Human-in-the-loop optimisation: mixed initiative grasping for optimally facilitating post-grasp manipulative actions
It addresses the challenge of optimizing grasp selection for post-grasp manipulation in teleoperation, which is incremental as it builds on existing human-in-the-loop and robotic grasping methods.
This paper tackles the problem of mixed-initiative shared control for teleoperated grasping and manipulation by proposing a system where an autonomous agent assists a human operator with force cues to select grasp poses that maximize post-grasp manipulability, resulting in significantly reduced control effort for the manipulator compared to other feasible grasps.

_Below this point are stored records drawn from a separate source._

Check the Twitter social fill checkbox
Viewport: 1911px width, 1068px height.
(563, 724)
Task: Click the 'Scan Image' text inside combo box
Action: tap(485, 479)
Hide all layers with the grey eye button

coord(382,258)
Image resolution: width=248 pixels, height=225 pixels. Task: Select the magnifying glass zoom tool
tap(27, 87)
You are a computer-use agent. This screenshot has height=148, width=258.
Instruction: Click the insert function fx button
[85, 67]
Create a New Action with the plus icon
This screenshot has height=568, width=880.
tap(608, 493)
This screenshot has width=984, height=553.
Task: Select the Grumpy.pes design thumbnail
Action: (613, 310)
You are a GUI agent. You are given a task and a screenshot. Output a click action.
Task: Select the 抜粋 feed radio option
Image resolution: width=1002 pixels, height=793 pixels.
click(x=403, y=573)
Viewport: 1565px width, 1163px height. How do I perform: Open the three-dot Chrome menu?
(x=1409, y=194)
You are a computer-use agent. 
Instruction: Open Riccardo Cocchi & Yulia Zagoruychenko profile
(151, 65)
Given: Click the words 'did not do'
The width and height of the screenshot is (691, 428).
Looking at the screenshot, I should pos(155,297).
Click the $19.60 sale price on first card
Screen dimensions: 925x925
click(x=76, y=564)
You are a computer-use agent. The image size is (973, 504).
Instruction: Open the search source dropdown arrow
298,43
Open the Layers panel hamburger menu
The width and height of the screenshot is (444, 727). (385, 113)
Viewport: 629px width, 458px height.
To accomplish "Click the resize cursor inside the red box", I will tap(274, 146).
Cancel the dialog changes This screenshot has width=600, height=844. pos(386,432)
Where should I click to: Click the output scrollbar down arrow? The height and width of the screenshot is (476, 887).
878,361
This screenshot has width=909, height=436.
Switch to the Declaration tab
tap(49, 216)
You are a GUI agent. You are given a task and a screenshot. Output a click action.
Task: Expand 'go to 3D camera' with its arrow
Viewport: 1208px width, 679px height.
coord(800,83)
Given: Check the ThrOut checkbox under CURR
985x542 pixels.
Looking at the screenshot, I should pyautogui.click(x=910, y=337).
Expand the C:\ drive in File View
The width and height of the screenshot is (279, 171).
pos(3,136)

This paper addresses the problem of mixed initiative, shared control for master-slave grasping and manipulation. We propose a novel system, in which an autonomous agent assists a human in teleoperating a remote slave arm/gripper, using a haptic master device. Our system is designed to exploit the human operator's expertise in selecting stable grasps (still an open research topic in autonomous robotics). Meanwhile, a-priori knowledge of: i) the slave robot kinematics, and ii) the desired post-grasp manipulative trajectory, are fed to an autonomous agent which transmits force cues to the human, to encourage maximally manipulable grasp pose selections. Specifically, the autonomous agent provides force cues to the human, during the reach-to-grasp phase, which encourage the human to select grasp poses which maximise manipulation capability during the post-grasp object manipulation phase. We introduce a task-relevant velocity manipulability cost function (TOV), which is used to identify the maximum kinematic capability of a manipulator during post-grasp motions, and feed this back as force cues to the human during the pre-grasp phase. We show that grasps which minimise TOV result in significantly reduced control effort of the manipulator, compared to other feasible grasps. We demonstrate the effectiveness of our approach by experiments with both real and simulated robots.